-------- Dataset
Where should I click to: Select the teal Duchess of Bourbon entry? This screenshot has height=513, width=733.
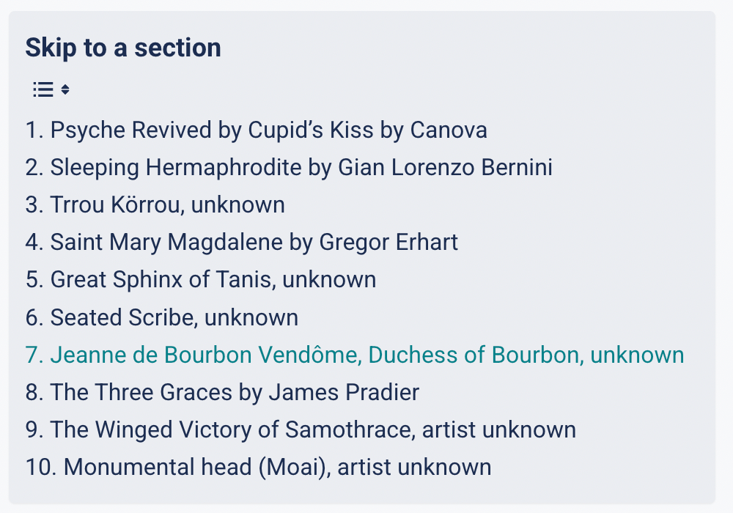coord(354,355)
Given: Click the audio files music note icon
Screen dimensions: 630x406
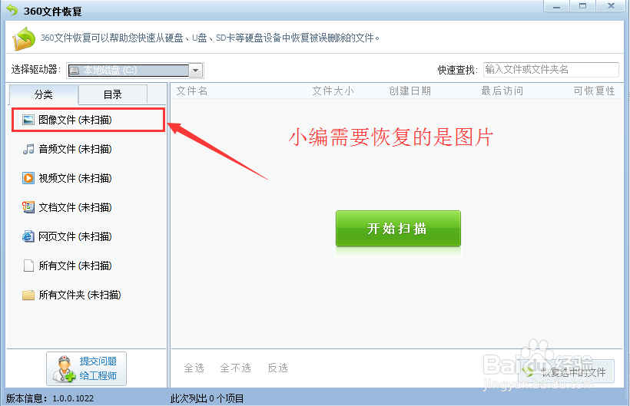Looking at the screenshot, I should [28, 149].
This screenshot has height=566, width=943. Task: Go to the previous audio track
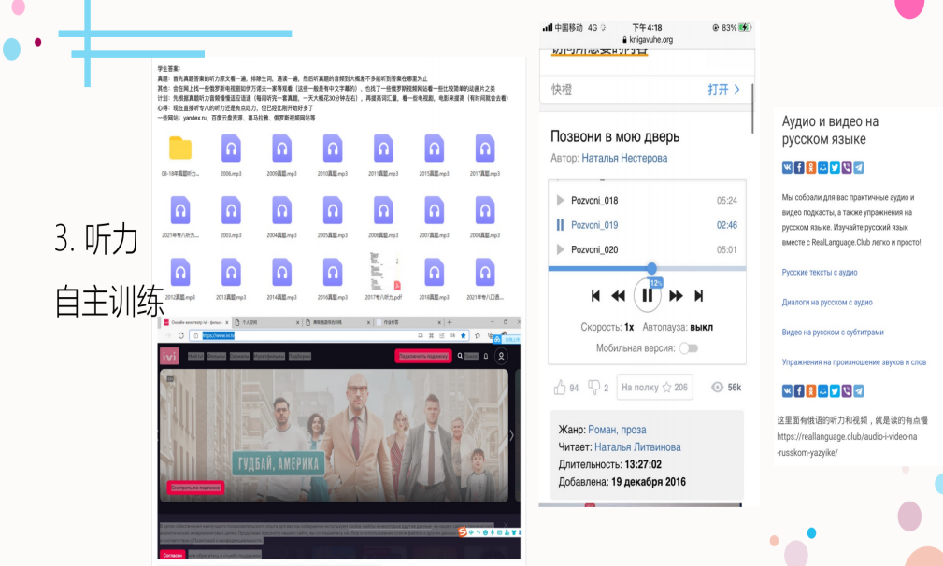pos(595,296)
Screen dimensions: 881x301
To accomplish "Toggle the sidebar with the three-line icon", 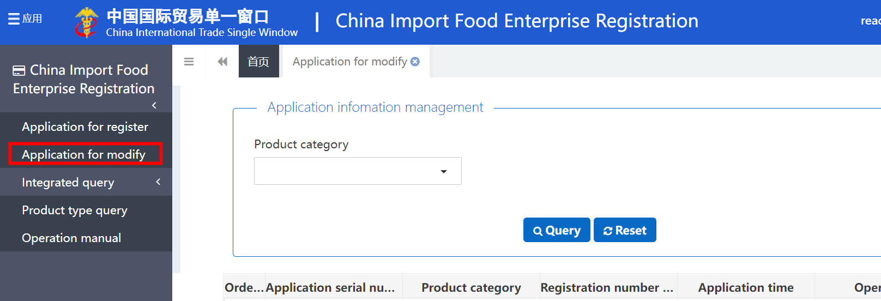I will pyautogui.click(x=189, y=62).
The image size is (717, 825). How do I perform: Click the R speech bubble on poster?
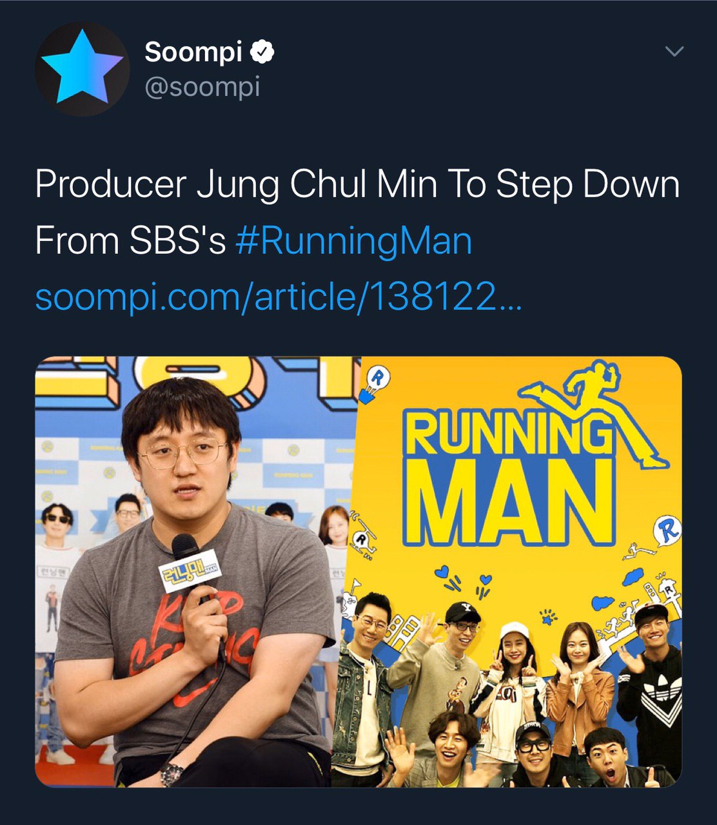click(667, 532)
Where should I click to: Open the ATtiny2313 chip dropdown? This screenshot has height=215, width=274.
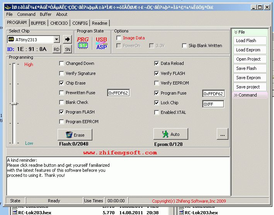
----------------
Print, please, exactly the lines from the one holding "The image size" through the final line of the data, both included, while leaving out each picture.

The image size is (717, 825). How do I perform: Click the R speech bubble on poster?
click(667, 532)
Where should I click to: Open the ATtiny2313 chip dropdown? This screenshot has height=215, width=274.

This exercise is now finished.